Ok, so that's an issue I don't understand. Looking at what kref_put() does,
I don't see why any external locking would be required to serialize
concurrent callers to put_entry(). As I am sure you are aware,
kref_put() ends up being a call to this, where the count passed in is 1:

68 static inline int kref_sub(struct kref *kref, unsigned int count,
 69              void (*release)(struct kref *kref))
 70 {
 71         WARN_ON(release == NULL);
 72 
 73         if (atomic_sub_and_test((int) count, &kref->refcount)) {
 74                 release(kref);
 75                 return 1;
 76         }
 77         return 0;
 78 }

atomic_sub_and_test() is in of itself thread safe, at least that's the way
I read its header comment block.

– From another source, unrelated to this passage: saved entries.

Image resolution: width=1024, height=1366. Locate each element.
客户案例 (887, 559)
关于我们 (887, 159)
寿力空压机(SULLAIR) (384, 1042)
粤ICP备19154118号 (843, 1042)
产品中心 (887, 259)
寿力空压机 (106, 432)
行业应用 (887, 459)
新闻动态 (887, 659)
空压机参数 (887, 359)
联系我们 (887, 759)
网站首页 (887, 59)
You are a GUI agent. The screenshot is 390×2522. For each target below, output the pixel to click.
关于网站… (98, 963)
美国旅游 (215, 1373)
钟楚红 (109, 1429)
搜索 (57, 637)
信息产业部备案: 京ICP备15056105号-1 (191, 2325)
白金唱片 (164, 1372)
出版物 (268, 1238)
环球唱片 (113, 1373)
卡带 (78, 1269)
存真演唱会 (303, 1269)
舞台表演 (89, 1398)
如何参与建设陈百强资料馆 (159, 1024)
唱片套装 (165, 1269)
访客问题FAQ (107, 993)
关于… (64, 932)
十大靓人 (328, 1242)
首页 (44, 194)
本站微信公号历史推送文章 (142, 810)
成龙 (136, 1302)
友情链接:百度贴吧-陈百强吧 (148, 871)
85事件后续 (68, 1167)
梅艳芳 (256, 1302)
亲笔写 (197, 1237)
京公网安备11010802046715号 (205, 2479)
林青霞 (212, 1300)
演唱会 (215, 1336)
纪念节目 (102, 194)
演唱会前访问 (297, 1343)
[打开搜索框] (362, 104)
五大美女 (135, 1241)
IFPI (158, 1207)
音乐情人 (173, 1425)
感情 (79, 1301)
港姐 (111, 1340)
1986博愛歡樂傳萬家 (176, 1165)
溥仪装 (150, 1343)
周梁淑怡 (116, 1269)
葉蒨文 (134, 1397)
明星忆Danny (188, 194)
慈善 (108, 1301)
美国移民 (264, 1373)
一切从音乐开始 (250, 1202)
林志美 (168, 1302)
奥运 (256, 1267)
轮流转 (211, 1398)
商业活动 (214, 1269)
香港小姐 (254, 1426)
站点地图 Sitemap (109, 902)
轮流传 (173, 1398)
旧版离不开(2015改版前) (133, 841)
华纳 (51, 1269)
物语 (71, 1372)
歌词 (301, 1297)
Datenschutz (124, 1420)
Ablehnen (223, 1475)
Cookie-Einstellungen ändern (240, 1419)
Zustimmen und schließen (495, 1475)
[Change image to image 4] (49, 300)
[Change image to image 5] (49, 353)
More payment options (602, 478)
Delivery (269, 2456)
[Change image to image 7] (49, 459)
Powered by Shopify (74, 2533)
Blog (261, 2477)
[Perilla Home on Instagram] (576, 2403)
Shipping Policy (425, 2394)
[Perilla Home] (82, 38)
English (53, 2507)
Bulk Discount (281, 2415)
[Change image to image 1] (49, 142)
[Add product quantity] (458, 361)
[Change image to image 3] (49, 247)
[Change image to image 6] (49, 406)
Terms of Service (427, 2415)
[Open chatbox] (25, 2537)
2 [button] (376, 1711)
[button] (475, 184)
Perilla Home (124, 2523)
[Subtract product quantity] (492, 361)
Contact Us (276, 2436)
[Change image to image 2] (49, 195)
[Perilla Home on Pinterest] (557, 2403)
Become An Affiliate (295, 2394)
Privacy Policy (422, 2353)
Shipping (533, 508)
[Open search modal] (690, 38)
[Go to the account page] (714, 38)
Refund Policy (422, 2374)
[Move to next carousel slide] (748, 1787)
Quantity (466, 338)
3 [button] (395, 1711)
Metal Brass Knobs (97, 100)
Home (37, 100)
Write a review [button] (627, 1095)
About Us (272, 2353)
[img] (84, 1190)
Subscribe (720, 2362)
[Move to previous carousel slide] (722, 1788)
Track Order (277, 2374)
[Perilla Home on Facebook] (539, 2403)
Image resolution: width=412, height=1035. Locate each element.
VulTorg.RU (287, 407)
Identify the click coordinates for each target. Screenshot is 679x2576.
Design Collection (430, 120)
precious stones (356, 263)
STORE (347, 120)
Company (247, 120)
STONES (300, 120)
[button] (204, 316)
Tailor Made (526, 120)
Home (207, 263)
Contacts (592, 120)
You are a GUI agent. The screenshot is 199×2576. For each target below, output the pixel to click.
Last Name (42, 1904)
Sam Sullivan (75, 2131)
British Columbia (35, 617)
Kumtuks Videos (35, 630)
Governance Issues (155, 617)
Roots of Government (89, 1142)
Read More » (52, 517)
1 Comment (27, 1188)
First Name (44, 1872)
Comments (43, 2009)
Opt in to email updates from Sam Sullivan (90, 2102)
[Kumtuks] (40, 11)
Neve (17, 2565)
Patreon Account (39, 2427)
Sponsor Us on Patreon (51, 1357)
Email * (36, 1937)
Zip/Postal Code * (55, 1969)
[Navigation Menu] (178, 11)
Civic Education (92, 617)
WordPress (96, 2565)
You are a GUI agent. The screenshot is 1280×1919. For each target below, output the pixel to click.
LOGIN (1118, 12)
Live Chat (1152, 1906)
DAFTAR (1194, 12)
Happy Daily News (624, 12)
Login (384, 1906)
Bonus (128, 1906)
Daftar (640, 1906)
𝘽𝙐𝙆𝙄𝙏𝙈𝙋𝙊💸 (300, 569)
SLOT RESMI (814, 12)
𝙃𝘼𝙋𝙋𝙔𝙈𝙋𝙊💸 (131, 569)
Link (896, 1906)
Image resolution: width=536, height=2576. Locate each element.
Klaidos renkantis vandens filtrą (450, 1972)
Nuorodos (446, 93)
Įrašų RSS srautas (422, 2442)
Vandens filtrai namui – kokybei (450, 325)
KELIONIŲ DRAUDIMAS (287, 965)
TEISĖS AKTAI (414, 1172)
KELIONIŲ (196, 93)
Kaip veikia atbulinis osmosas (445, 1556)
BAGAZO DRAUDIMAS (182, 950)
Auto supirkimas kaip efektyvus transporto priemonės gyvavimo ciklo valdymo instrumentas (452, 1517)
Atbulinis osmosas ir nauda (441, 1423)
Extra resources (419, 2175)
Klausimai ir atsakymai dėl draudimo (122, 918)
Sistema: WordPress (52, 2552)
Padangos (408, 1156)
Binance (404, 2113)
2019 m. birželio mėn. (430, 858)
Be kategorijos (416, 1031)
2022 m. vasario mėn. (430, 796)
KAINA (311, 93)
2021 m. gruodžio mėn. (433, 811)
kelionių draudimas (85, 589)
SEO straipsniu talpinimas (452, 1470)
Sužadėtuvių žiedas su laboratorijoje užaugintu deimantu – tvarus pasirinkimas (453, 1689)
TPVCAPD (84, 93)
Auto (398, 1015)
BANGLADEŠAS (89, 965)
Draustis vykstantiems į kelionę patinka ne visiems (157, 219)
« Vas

In this case the refcount field is atomically
decremented by 1 and if the result of that decrementation is 0, it returns TRUE
otherwise FALSE. That means that if there are N concurrent callers to
kref_put() when refcount initially contains N, atomic_sub_and_test() will
return TRUE for 1 and only 1 of those callers. All of the other callers will
see atomic_sub_and_test() return FALSE and simply return 0. That means
the release function can get called only once. And since that will only
happen when refcount has gotten down to 0, there will be no other
existing references to the kref as all the other callers must have already
proceeded far enough so that their calls to atomic_sub_and_test() have
completed. They have nothing left to do but return 0 to their callers and if
those callers are following the rules they will make no further references
to the entry. So I don't see how any sort of race condition is possible among
concurrent callers to put_entry() here.

There also doesn't seem to be any sort of race possible between concurrent
callers to put_entry() and get_entry(). If put_entry() finds that the reference
count has gotten down to zero as part of its call to atomic_sub_and_test(),
then the entry can't be in the list so a concurrent caller to get_entry() will either
see that the list empty and never take a new reference or it will take a
reference to the next entry in the list.

My apologies for seeming to rat hole on this, but I must be missing
something fundamental here since I really don't see any race conditions
for your proposed put side locking to prevent. The usage of the atomic
refcount seem to be sufficient in this case. That's the beauty of the API, or at
least that's what I thought was the beauty of it. :)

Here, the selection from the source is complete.